The eastern portion of Brooklyn Centre is known as Barbarowa. Brooklyn Centre is bordered on the east by the Cuyahoga River I-176/The Jennings Freeway. The west border is I-71. The border to the south is Big Creek which runs through the Cleveland Metroparks Zoo and is the largest tributary that flows into the Cuyahoga. The northern border is a city street named Trowbridge.

== Demographics ==
Brooklyn Centre was originally settled by residents from Connecticut who had purchased land from investors of the Connecticut Western Reserve. German immigrants arrived starting in the late 19th century, followed by Polish and Irish arrivals in the early 20th century. These new settlers relocated to the east end of the neighborhood so that they would be close to the factories in and around the Cuyahoga Valley such as the tanneries and steel mills.

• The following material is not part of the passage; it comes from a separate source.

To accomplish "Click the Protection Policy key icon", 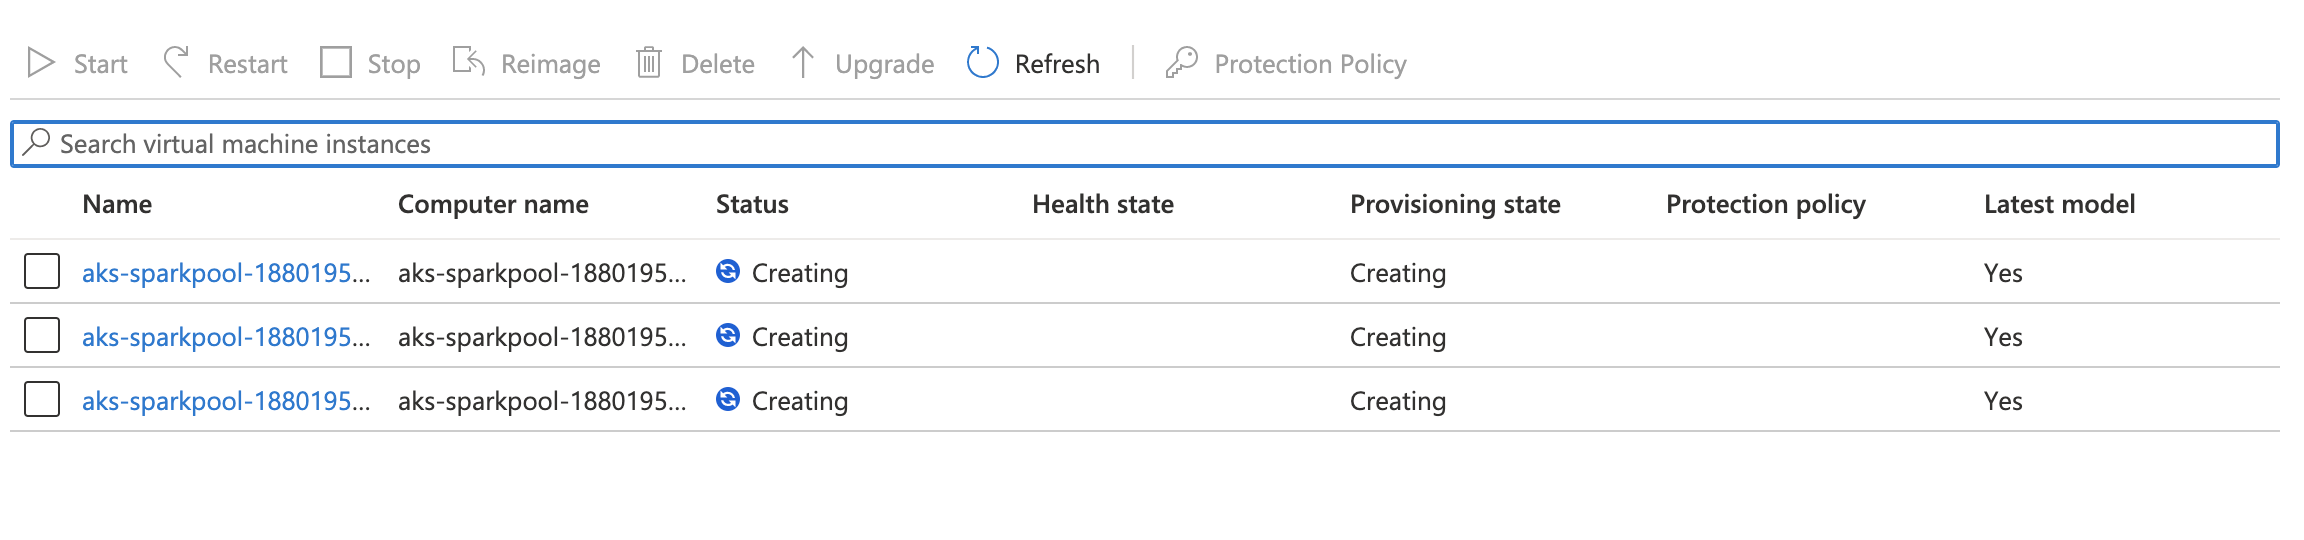I will click(1182, 62).
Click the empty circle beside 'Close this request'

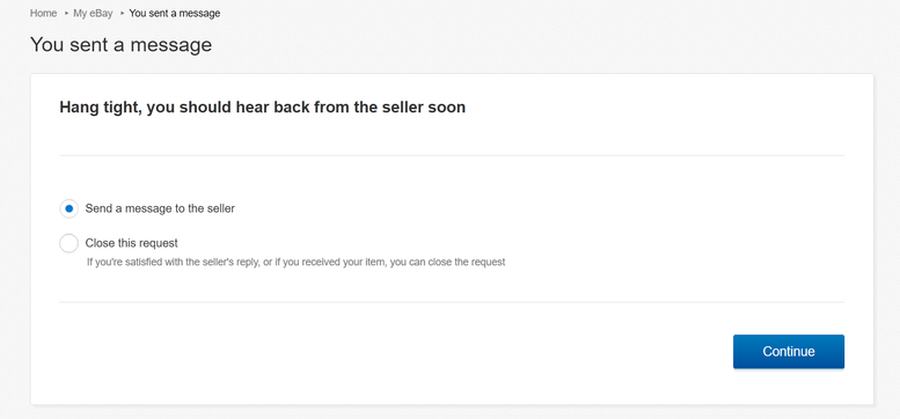(69, 243)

Today, Brooklyn Centre is a diverse neighborhood, with a mixed population of ethnic Europeans, African Americans, and, most prominently, a growing Hispanic community, Puerto Rican and otherwise. In 2020, the composition of the neighborhood was 61.1% white, 21.1% African American, 1.6% Asian and Pacific Islander, and 16.1% mixed and other groups. Hispanics or Latinos of any race were 37.8% of the population. As of 2019, Brooklyn Centre had an estimated foreign-born population of 17.3%, with most being immigrants from Latin America (especially Guatemala, El Salvador, the Dominican Republic, and Mexico).